Why Failure Can Make You Better as an Entrepreneur

Why Failure Can Make You Better as an Entrepreneur

 

by Melanie Benson Strick

Have you ever worried about looking bad to your peers? Most business owners I know want to put their best work forward but not taking action because of your fear of making a mistake is a costly mindset issue.

I once had a question from a client that surprised me with this question, “What do you do to not look bad when you are getting started?”

My response was, “If you are worried about looking bad you are in the wrong line of work.”

Every uber-successful entrepreneur I know has screwed up royally at some time or another. Call it failure, experiments, breakdowns or whatever you want but if you haven’t had at least one massive failure then you are probably playing it too safe.

I’m not saying that making big mistakes is easy – I’m saying that when you make a mistake you are attaining one of the most important mindsets of top performers…

 

“Failing is part of the process of seeking success.”

 

If you are really committed to your success then you will have failures. Study any game-changer, thought leader or visionary who makes it to the big time and you’ll discover that they have 100 failures to their one big success. By allowing themselves to fail they gained valuable information that helped them reshape their vision and fine-tune their actions to achieve a successful outcome.

So here’s a potential mindset shift: this is an opportunity to reprogram lifetimes of bad programming you’ve received – to not avoid failure but to seek it out!

Are you still breathing? For some personality types this will feel like walking yourself to the edge of a cliff and jumping – without a safety net! We are not all capable of taking big risks. That’s why some people make better employees than entrepreneurs.

Entrepreneurs MUST cultivate confidence with seeking out opportunities to fail. Here are a few reasons why:

  • Failure means you are learning and growing. If you aren’t learning and growing then you are stagnating.
  • When we fail at something we identify things we are not good at or don’t like to do.
  • Persistence is strengthened when faced with obstacles. To sustain high levels of success this is an essential trait.
  • Failing keeps our ego in check. Nothing like a good failure to bring us back into humility.
  • Not achieving something strengthens us. That saying, “What doesn’t kill you makes you stronger” is true.
  • Know that sometimes the purpose and power of failure is to realign back to your truth.

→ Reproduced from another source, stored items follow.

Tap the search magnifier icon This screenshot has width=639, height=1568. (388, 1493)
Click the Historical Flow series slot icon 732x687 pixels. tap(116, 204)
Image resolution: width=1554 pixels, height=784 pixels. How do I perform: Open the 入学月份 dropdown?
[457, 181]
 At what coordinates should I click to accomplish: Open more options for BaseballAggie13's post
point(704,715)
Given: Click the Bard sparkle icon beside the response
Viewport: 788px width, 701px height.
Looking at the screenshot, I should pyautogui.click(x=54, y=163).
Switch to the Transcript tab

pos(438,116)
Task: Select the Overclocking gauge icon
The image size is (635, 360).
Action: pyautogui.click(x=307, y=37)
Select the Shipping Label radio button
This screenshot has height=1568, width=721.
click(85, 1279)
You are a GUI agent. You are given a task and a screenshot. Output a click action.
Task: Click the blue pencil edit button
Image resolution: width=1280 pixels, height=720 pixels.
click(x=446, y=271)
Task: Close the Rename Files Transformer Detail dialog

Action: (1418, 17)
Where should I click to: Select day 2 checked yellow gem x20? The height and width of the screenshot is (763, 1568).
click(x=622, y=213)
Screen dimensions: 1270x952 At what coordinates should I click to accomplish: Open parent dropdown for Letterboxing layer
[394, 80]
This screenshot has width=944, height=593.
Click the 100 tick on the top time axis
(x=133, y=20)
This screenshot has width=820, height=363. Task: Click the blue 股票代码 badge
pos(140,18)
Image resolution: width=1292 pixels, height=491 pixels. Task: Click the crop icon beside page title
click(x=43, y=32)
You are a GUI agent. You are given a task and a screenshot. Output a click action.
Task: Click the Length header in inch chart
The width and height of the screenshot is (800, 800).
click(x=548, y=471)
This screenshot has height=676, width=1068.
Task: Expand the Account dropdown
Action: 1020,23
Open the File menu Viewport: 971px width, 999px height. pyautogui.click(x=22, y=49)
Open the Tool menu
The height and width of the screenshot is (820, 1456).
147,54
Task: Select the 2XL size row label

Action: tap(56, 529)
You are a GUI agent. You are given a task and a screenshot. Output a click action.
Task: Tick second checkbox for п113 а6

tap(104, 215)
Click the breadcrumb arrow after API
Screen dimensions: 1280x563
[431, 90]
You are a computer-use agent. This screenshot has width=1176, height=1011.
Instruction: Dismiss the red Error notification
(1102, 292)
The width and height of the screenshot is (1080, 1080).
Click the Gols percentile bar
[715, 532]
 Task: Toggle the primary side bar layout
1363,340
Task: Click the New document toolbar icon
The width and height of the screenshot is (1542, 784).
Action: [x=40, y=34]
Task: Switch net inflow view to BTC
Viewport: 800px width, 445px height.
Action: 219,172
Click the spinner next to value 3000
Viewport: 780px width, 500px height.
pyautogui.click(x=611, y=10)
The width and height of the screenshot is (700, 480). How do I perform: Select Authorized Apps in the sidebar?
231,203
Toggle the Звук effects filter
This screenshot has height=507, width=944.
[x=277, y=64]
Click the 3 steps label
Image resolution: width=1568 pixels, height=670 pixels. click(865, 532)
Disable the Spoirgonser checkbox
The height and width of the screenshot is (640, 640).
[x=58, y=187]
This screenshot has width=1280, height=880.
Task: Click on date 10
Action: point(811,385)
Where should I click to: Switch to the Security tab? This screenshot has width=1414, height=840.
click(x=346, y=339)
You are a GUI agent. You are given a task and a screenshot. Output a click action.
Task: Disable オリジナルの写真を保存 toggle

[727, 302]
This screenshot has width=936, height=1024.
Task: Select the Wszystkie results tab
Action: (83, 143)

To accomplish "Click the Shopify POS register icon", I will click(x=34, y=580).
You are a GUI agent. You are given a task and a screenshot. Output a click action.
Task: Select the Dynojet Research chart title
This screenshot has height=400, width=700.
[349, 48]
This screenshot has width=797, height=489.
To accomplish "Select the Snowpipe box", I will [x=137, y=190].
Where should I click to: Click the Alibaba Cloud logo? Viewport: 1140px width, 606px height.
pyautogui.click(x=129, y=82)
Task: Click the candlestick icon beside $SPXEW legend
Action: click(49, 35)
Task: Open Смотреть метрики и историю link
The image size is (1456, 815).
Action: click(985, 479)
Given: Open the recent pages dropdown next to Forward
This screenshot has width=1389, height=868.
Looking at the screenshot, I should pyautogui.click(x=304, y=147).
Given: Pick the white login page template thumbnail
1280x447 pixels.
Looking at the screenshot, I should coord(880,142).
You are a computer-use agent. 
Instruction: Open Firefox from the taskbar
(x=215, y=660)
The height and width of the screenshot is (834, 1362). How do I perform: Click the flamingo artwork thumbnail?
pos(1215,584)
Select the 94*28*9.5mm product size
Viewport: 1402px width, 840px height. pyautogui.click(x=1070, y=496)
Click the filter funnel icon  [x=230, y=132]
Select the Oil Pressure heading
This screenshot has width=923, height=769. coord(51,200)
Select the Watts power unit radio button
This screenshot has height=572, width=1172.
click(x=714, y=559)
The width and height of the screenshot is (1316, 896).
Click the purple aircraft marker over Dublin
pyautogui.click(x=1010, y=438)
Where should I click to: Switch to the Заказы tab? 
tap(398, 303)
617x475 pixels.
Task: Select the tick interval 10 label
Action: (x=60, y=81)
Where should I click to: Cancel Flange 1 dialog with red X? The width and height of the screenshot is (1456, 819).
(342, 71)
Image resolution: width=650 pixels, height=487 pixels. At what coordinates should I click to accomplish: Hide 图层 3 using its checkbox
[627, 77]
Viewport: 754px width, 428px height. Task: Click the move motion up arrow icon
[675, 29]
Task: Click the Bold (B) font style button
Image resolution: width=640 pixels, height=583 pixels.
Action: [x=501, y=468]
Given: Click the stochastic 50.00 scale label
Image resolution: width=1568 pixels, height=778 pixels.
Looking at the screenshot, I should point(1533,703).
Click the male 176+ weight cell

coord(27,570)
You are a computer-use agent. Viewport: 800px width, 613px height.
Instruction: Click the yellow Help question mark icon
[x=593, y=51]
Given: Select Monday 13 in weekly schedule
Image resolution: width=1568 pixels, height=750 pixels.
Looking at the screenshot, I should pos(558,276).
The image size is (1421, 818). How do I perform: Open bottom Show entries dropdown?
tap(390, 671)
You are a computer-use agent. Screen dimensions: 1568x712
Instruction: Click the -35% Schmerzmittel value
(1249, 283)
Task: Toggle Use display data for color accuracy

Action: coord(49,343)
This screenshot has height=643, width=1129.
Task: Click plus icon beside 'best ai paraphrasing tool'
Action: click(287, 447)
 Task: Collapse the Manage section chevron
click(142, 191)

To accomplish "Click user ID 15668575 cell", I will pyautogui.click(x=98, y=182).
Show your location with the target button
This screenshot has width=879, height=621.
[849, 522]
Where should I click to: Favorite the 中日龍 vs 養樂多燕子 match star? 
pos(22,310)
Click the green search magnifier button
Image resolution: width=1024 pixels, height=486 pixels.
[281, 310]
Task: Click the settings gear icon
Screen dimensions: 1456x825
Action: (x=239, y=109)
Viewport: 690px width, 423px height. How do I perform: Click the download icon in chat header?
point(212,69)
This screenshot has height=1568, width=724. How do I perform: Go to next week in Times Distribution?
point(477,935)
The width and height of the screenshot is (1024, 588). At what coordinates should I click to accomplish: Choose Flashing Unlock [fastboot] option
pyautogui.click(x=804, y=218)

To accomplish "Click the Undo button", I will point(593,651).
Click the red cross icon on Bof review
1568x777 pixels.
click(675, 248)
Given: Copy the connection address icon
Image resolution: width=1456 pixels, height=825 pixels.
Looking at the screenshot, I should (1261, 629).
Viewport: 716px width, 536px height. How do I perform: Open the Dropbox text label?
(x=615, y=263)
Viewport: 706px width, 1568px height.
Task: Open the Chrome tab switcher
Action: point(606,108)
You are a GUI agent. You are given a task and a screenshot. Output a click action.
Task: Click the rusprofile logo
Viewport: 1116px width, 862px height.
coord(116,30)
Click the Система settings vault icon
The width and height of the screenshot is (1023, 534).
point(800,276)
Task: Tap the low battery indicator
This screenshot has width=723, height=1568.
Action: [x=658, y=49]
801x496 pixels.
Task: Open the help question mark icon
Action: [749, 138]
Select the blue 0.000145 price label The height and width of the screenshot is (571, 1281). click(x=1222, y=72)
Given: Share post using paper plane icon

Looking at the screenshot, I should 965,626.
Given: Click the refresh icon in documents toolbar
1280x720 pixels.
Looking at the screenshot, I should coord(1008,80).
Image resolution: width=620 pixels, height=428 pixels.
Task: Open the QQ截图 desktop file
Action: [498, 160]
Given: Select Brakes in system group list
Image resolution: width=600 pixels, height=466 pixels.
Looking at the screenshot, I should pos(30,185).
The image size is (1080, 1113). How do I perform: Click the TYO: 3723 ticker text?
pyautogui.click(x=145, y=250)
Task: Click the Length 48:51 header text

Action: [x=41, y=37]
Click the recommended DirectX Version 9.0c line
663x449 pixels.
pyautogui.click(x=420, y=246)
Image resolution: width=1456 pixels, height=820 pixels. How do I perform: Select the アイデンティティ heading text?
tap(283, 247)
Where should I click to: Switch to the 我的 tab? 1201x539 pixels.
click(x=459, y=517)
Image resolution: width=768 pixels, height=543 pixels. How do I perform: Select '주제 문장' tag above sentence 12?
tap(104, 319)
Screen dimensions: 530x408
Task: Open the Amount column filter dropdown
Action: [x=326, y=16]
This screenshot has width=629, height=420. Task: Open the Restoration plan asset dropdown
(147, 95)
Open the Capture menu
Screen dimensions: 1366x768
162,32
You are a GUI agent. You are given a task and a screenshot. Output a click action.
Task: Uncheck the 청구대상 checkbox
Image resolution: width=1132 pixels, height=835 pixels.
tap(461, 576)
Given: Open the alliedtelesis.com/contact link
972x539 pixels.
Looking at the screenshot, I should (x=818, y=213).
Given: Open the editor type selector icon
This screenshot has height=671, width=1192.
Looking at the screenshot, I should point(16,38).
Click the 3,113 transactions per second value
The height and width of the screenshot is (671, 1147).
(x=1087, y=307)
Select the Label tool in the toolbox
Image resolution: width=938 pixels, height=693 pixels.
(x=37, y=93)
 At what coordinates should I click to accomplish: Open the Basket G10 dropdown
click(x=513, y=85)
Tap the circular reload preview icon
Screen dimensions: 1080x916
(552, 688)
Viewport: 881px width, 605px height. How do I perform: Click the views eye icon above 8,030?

Back in my corporate career days, I set my sights on a big career move. This position was coveted by many and I just knew it would propel my career forward. I didn’t get the job and at the time I saw it as a huge failure. My mind changed to one of gratitude though when I realized that the entire project team was spending more than half of their life commuting back and forth every day. I realized I had been “spared” from an overwhelming and toxic work situation.

 

When Should Failure Be Avoided?

Sometimes it does make sense to avoid a sizable failure. If a failure would cause you to lose something valuable to you (like a marriage), put you in undue emotional stress, or derail you unnecessarily from a sure-thing then it might be worth exploring some risk mitigation strategies to lessen the impact.

Decide what you are willing to risk and design a filtering process to factor out avoidable mistakes.

 

So here’s the big question for your growth as an entrepreneur.

What needs to shift for you to be willing to fail more? Here are some ideas:

1. Shift your story about failure from a negative to a positive. Make a new decision that when you fail you are actually getting closer to your goals.

2. Challenge yourself to take on ONE new venture that feels scary (you don’t need to do 17 at once…)

3. Explore an area in your life where you feel like you are holding yourself back. Decide to do the opposite of what you normally do for 3 weeks to challenge your comfort zone.

4. Evaluate your current business for where you are fighting to keep things the same versus innovating and challenging the status quo.

And last, when you do fail (and you will) remember what you used to do when you fell off your bike. Get back up, shake it off, and don’t do what you did to fall off the bike again!